2. L’Océan Atlantique

2. Huppe fasciée.

LES MOTS D’AUJOURD’HUI

Chronique parue samedi 16 avril 2022 dans la page Débats du quotidien La République des Pyrénées //Cronica parescuda dissabte 16 d’abriu 2022 en la pagina Débats deu diari La République des Pyrénées.

Vis-à-vis de notre demeure paît un petit troupeau de « marros, aulhas e anhèths » (1). Depuis leur installation, je les observe chaque jour et ne me lasse pas de contempler la quiétude qui se dégage de leur existence. Il m’arrive de les envier tant notre société est fracturée, tribalisée, violente, tant elle est intolérante envers l’Autre qui pense autrement et qui pourtant souhaite le dialogue. Parfois, je ne sais pour quelle raison, les deux béliers s’affrontent et le choc répété de leurs têtes retentit brusquement. Puis, comme s’il ne s’était rien passé, tout redevient paisible. Je l’avoue, à les regarder faire leur vie de mammifères, il m’arrive encore d’écouter les messages de ma nuit.
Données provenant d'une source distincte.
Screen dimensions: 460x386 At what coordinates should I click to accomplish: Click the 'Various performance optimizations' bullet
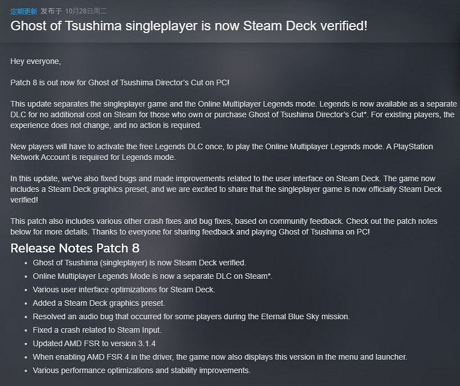[142, 370]
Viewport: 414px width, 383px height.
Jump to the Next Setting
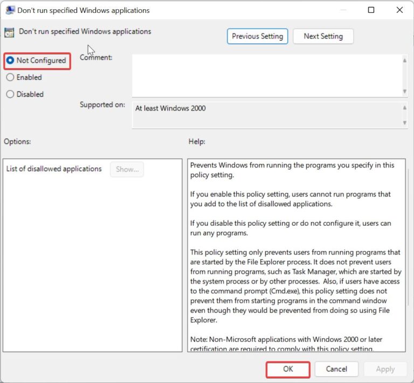[x=323, y=36]
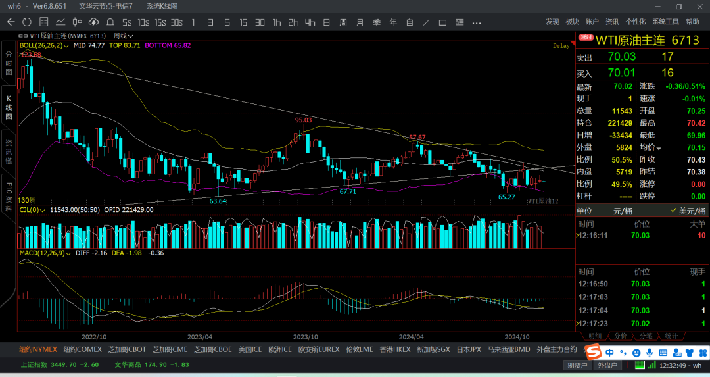Expand the 周线 period dropdown
This screenshot has width=710, height=377.
(x=120, y=35)
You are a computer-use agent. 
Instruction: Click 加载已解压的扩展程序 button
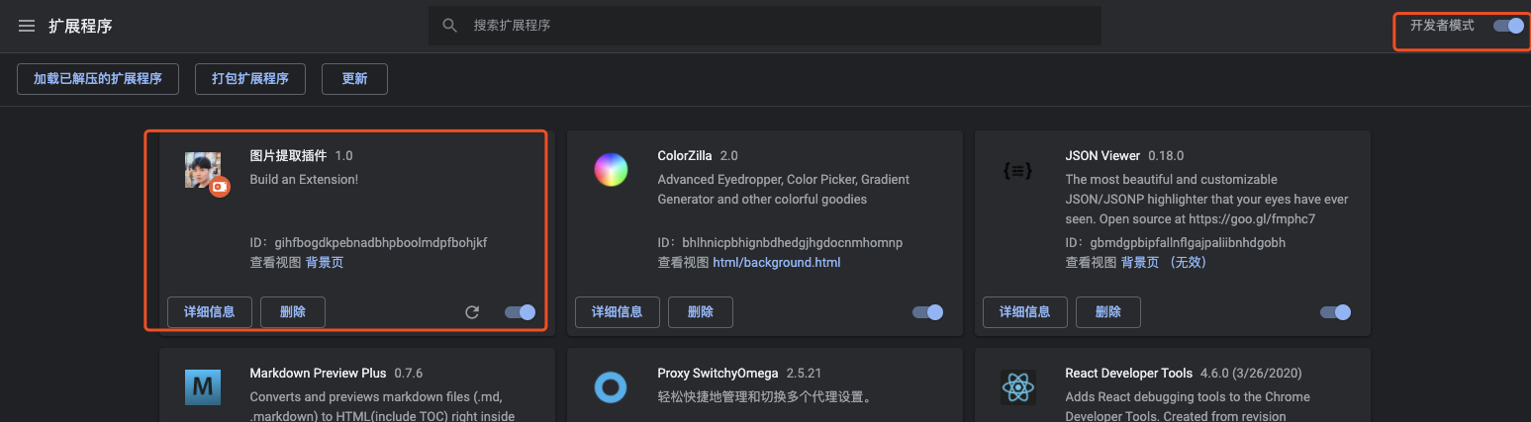[x=98, y=79]
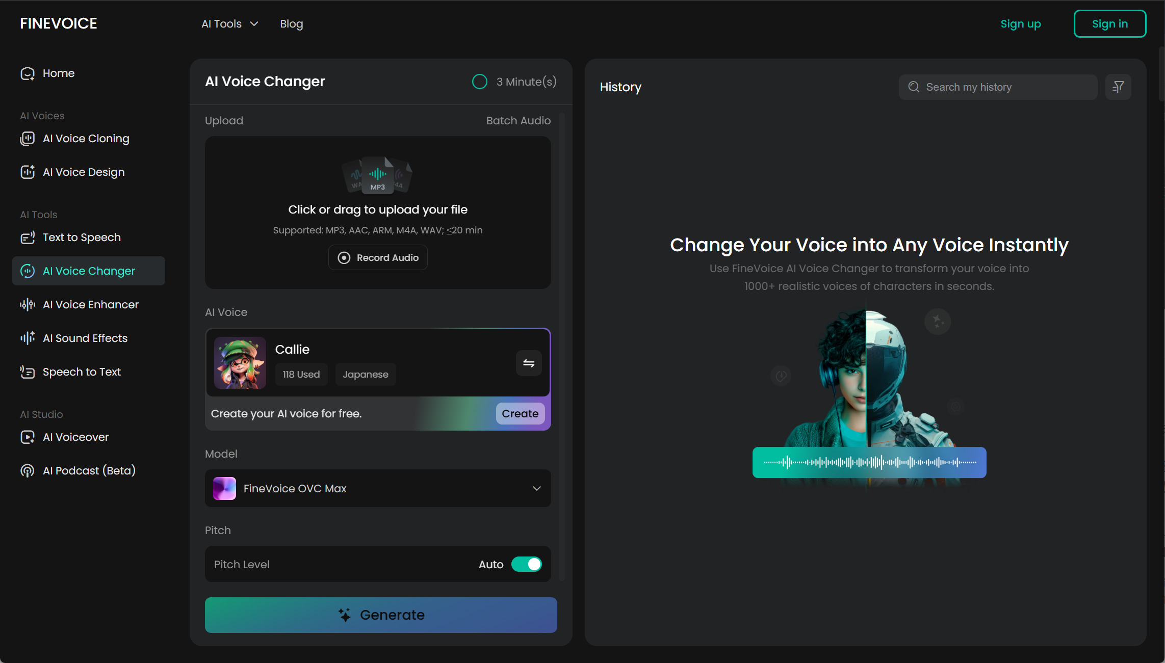Open AI Voice Design in sidebar
Image resolution: width=1165 pixels, height=663 pixels.
pos(83,172)
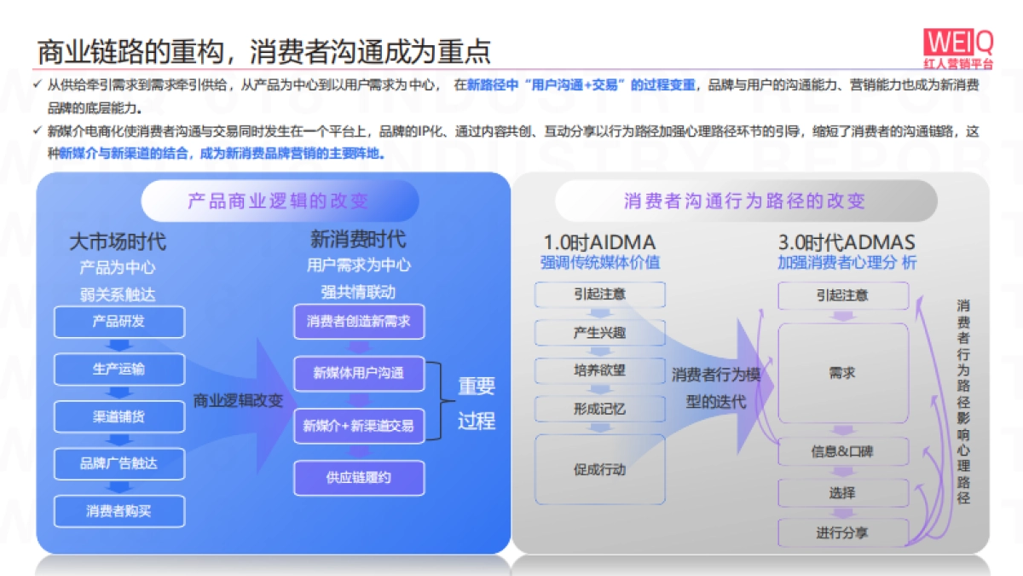Screen dimensions: 1023x576
Task: Click the 生产运输 step
Action: 120,369
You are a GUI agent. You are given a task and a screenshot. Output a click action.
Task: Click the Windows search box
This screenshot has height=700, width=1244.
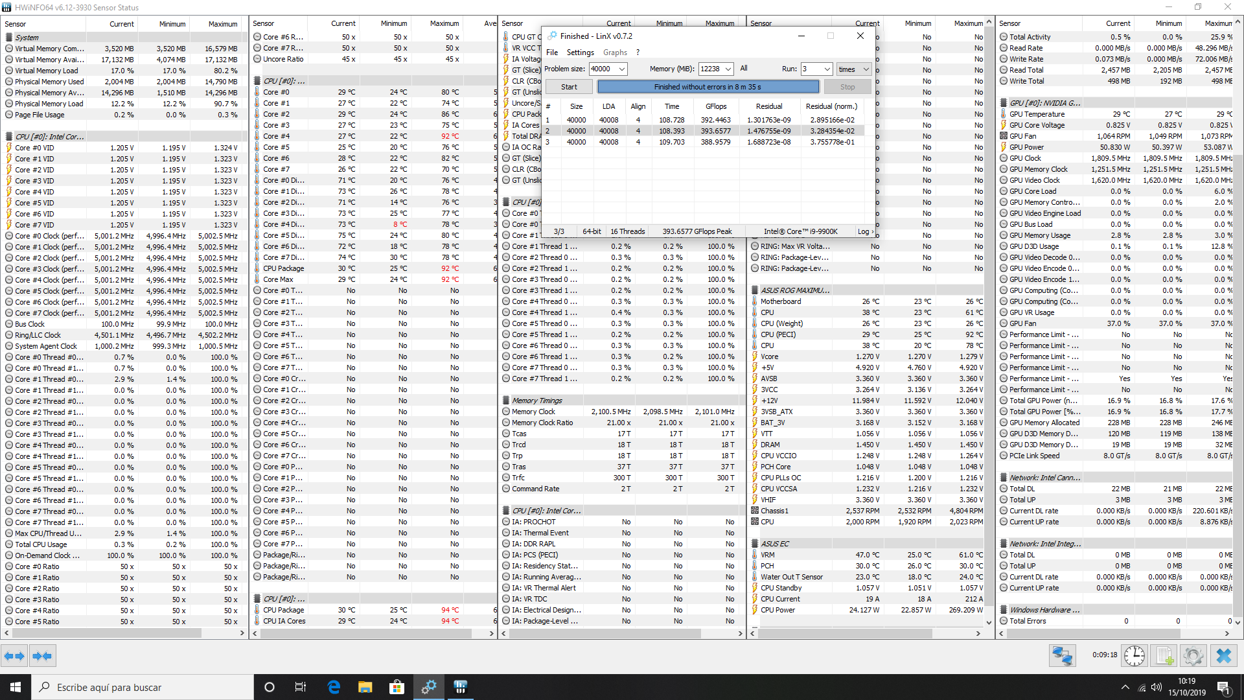(143, 687)
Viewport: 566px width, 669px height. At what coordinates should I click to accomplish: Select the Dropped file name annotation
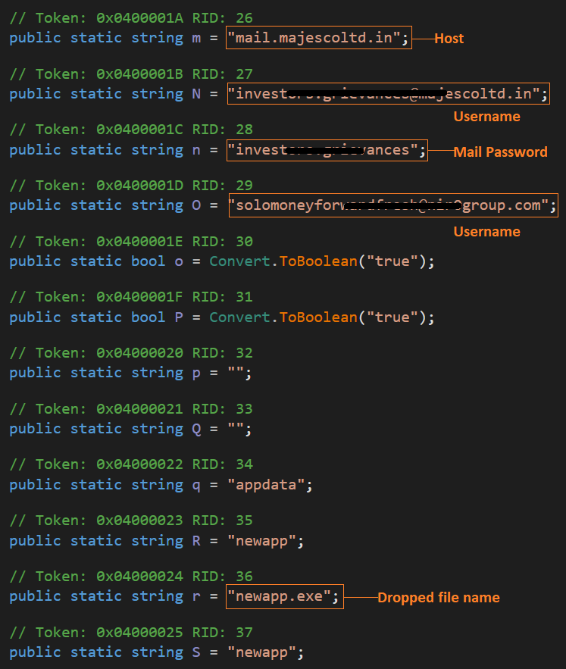coord(439,597)
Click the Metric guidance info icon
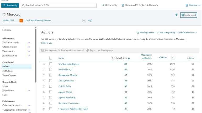This screenshot has width=202, height=113. click(138, 32)
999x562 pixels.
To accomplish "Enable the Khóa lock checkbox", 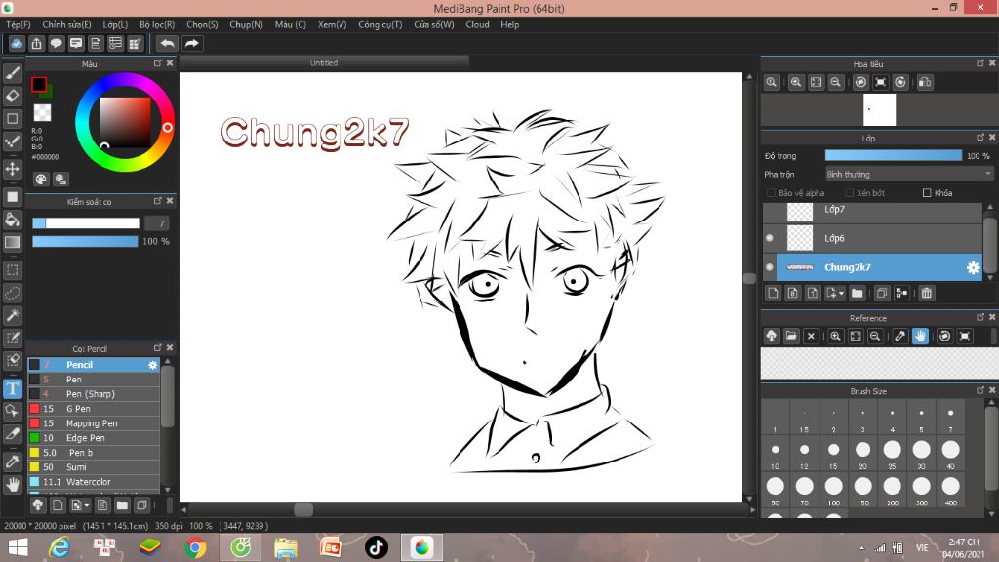I will 927,193.
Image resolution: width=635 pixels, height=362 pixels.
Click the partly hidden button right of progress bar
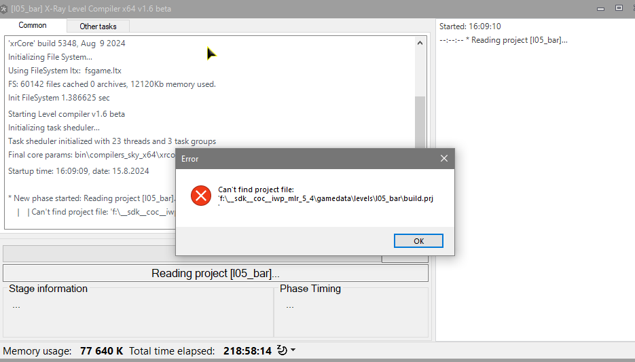click(x=405, y=259)
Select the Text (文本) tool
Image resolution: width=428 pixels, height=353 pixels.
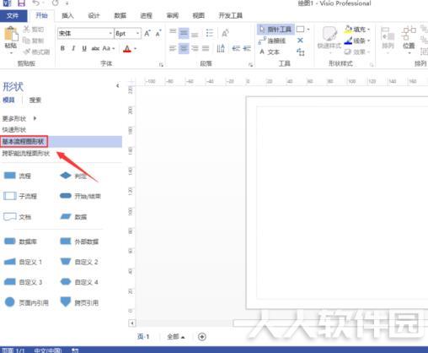click(270, 52)
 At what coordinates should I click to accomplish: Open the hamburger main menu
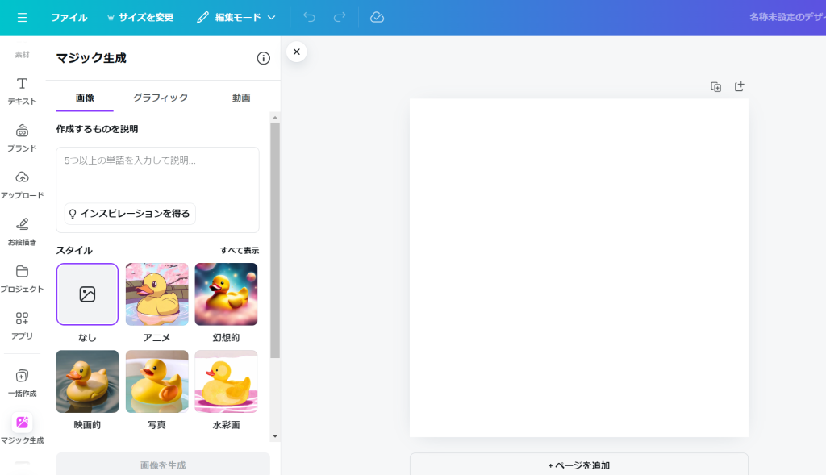22,17
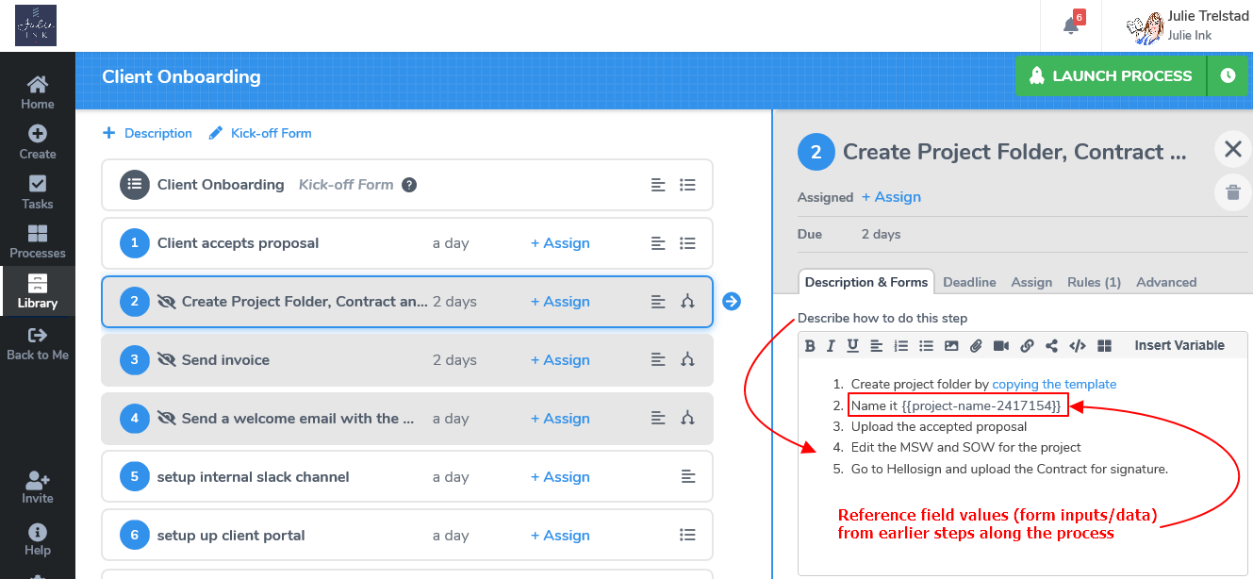Viewport: 1253px width, 579px height.
Task: Open launch schedule clock option
Action: (1228, 75)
Après tout, j’ai encore le droit de rêver à un autre pays où la drôle de guerre civile, que d’aucuns, toujours les mêmes, nourrissent de leur férocité, viendrait à périr bientôt. « Qu’ac sèi » (2), les temps ne sont pas aux pastorales printanières. Hier après-midi, alors que l’horizon menaçait à l’ouest, je repensais à ce que j’avais lu sur un réseau social étasunien : « Non au fascisme économique et au fascisme politique ! » qui prônait bien sûr l’abstention, le 24 avril prochain. Manifestement, les mots ont hélas perdu leur véritable signification. Tout est barbouillé à dessein comme si une pure folie avait soudain saisi une partie de nos compatriotes. Chaque jour nous rapporte ce que nous imaginions, il y a peu encore, impossible : les mots assassins de la politique du pire, de la destruction de notre démocratie. Albert Camus avait raison d’écrire que « mal nommer les choses, c’est ajouter au malheur du monde ».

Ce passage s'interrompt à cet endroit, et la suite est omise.